Material shown START

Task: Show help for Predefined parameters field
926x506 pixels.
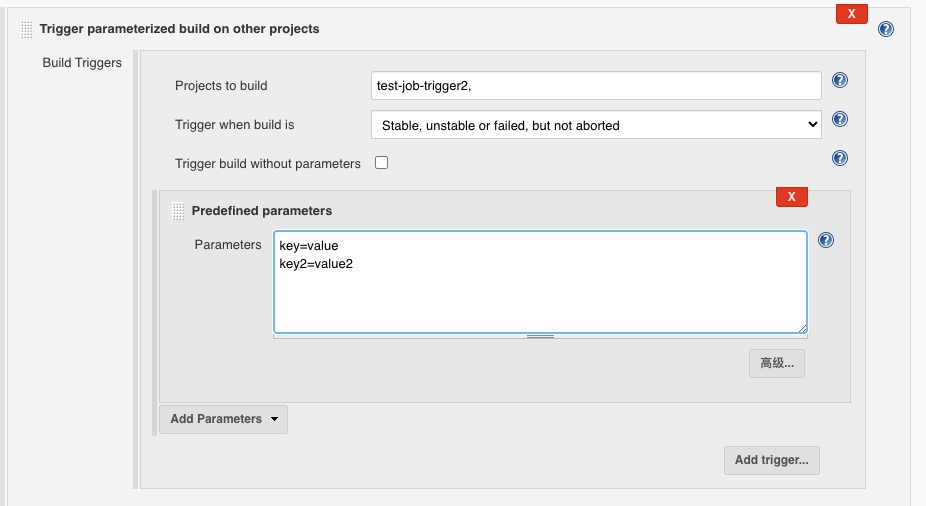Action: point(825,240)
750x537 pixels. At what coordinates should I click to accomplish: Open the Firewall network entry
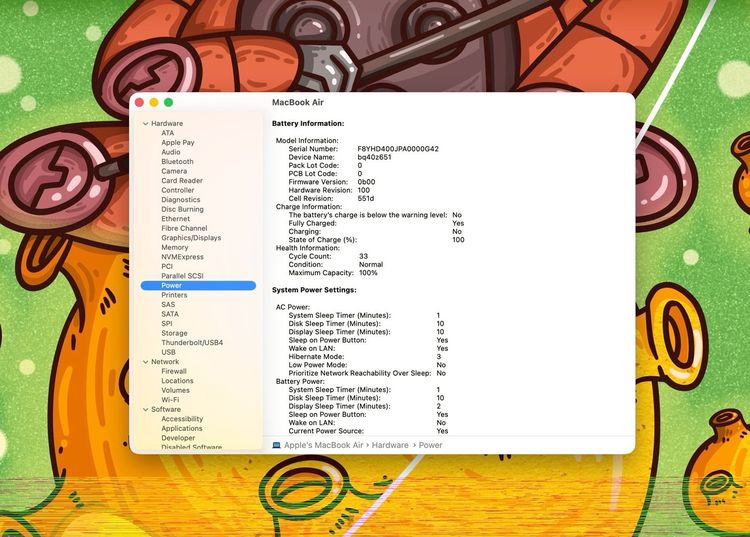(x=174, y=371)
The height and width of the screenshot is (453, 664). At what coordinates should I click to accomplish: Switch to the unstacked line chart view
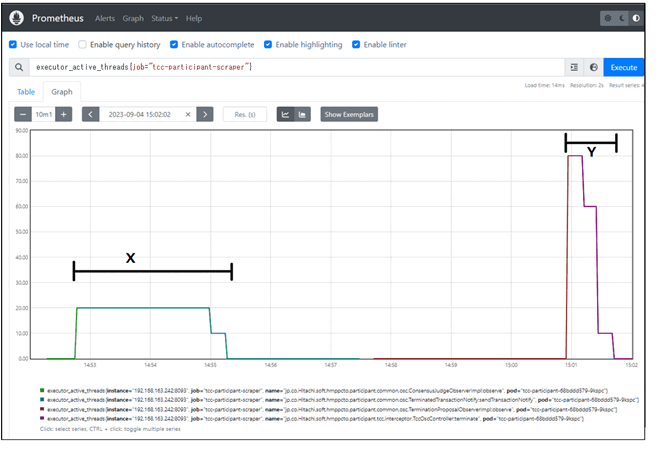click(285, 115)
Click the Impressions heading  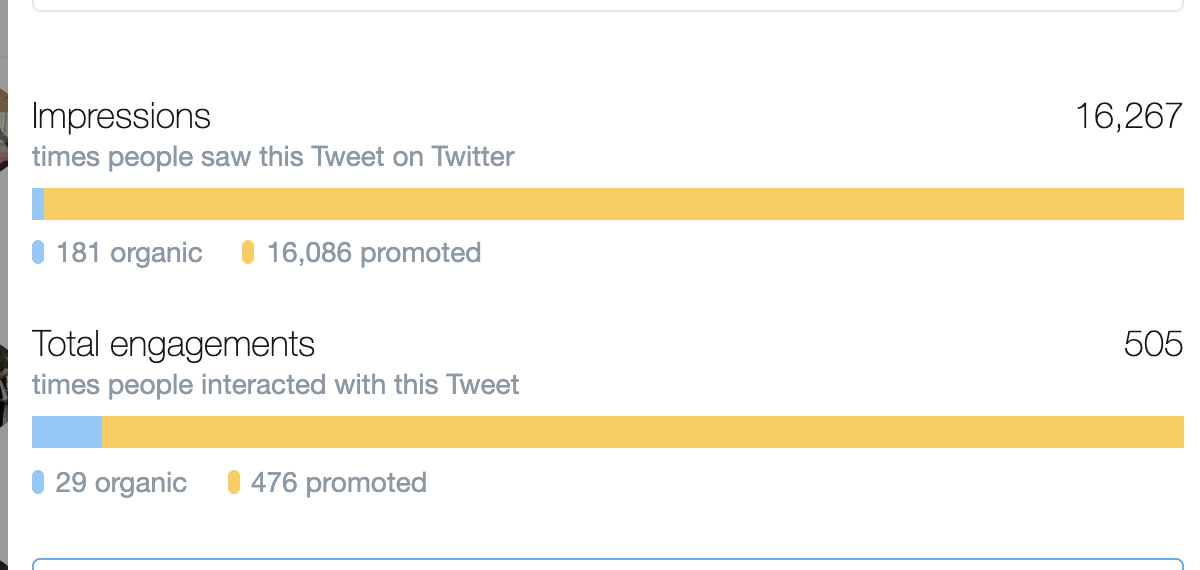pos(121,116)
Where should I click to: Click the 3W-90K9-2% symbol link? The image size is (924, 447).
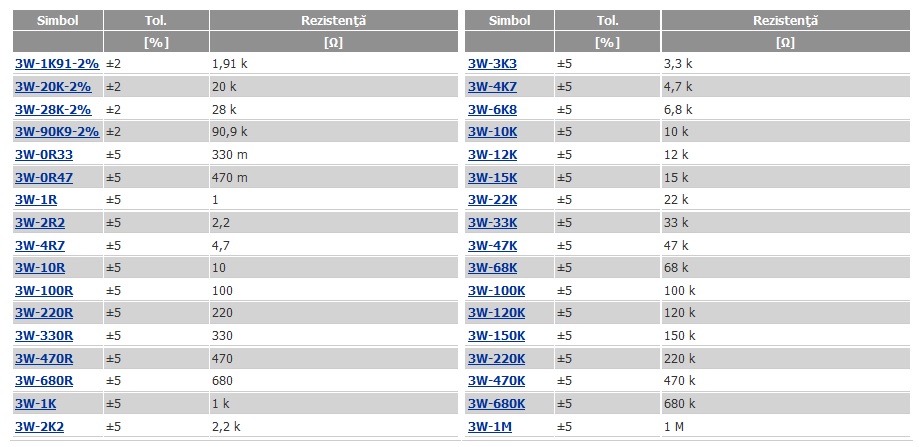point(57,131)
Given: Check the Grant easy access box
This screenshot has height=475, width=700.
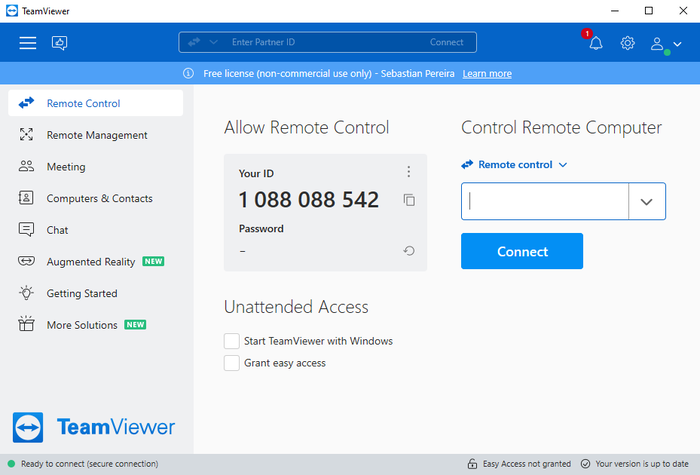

Material shown END
Material shown START

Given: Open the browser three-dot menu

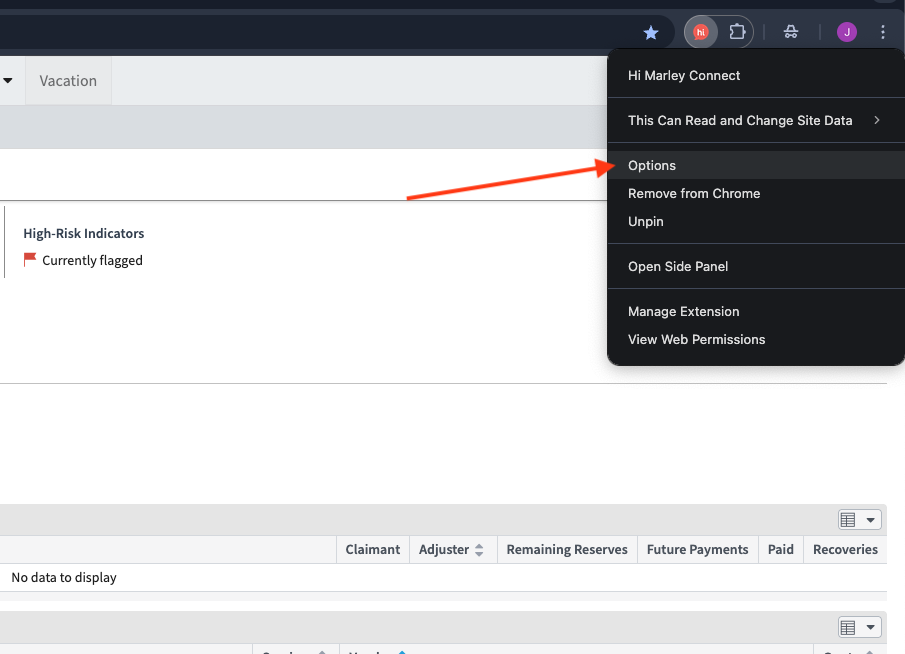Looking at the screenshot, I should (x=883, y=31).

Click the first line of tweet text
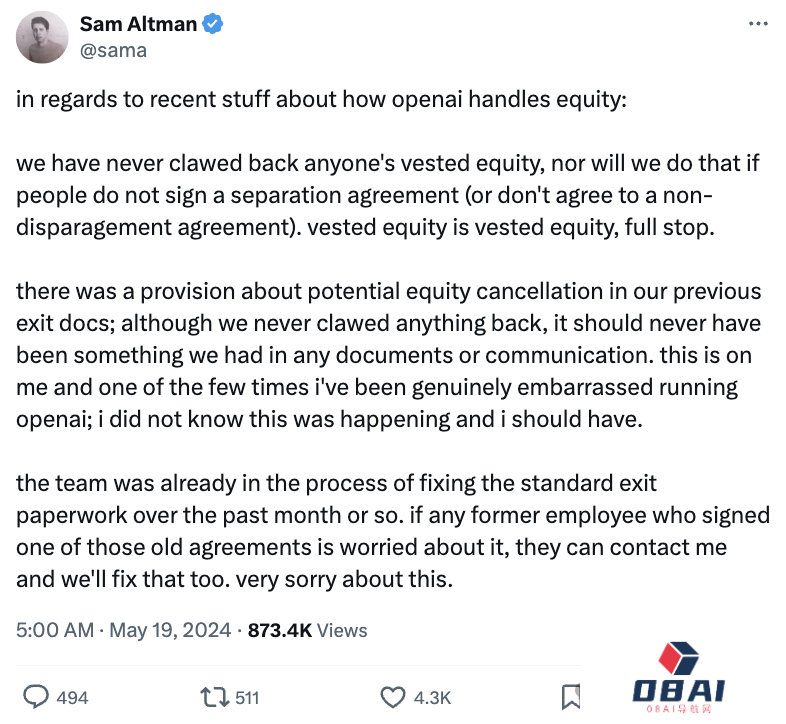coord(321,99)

Material shown END

> [What the task requires]: Write out exactly the lines above between the line with "Given: Check the Grant easy access box" and the line with "This screenshot has height=475, width=700.", inclusive, and nothing beyond them.

> [Answer below]:
Given: Check the Grant easy access box
This screenshot has height=475, width=700.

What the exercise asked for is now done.